FOSSACESIA . Waltz Street è il nuovo album del compositore Emanuele Tozzi, originario di Fossacesia, che da 10 anni si è trasferito negli Stati Uniti d’America, a New York, dove ha iniziato la sua...
FOSSACESIA . Waltz Street è il nuovo album del compositore Emanuele Tozzi, originario di Fossacesia, che da 10 anni si è trasferito negli Stati Uniti d’America, a New York, dove ha iniziato la sua ascesa nel campo musicale.
«Waltz Street è una strada magica di New York, ed è accessibile solo a chi ha un cuore gentile. Le persone giungono qui da ogni vissuto», spiega il cantautore, «portando una diversità preziosa ed unica, unita dall’amore per la bellezza. Waltz Street è sopra la città, oltre le sue luci, rasenta il cielo, perché è solo guardando in alto che si vedono le stelle».

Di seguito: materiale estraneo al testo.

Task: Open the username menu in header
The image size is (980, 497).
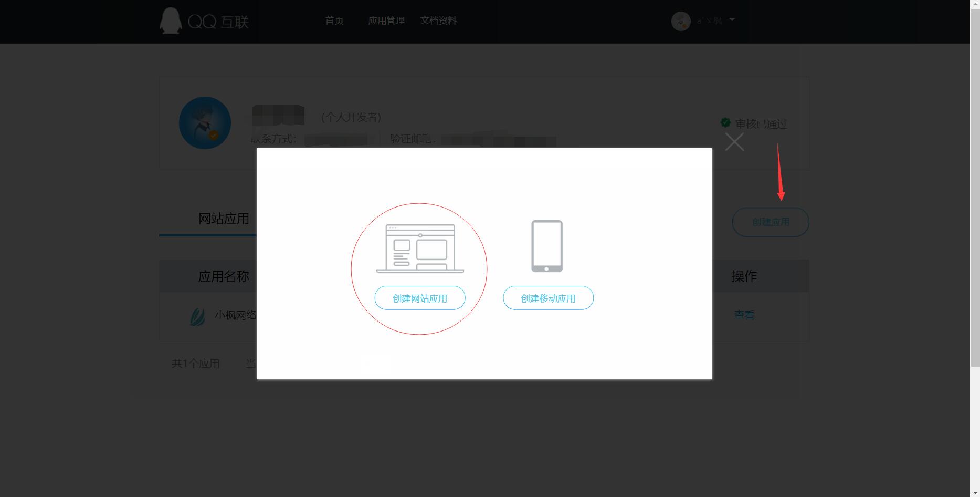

Quello di Tozzi è un viaggio musicale che abbraccia il jazz newyorkese con le atmosfere cinematografiche italiane. «Vivo a New York da circa 10 anni», continua il cantautore. «È un momento epocale dentro una città spettrale. Chi lo avrebbe mai detto, qualche tempo fa suonavo nel Jazz Club della città, ed ora il silenzio. New York è vuota, è sventrata». Tozzi si sofferma sugli effetti devastanti che la pandemia ha generato anche lì, dove si trova e ha deciso di intraprendere la sua fortunata carriera musicale. «Ora», aggiunge, «nelle strade gli uomini invisibili diventano visibili e sono i protagonisti del palcoscenico. Siamo tutti connessi con la parte migliore o peggiore di noi. Forse è quando siamo più vulnerabili che può accadere l’inimmaginabile. Per dirla con le parole di Leonard Cohen “c’è una crepa in ogni cosa, ed è da lì che entra la luce”. Waltz Street è stato registrato a Brooklyn appena un mese prima che la pandemia cambiasse il mondo. Completare l’album durante questo periodo senza precedenti ha dato un significato più profondo al mio lavoro. Waltz Street», conclude il cantautore, «è la mia interpretazione della musica come missione, il mio contributo per ricordare a tutti noi la bellezza dell’umanità».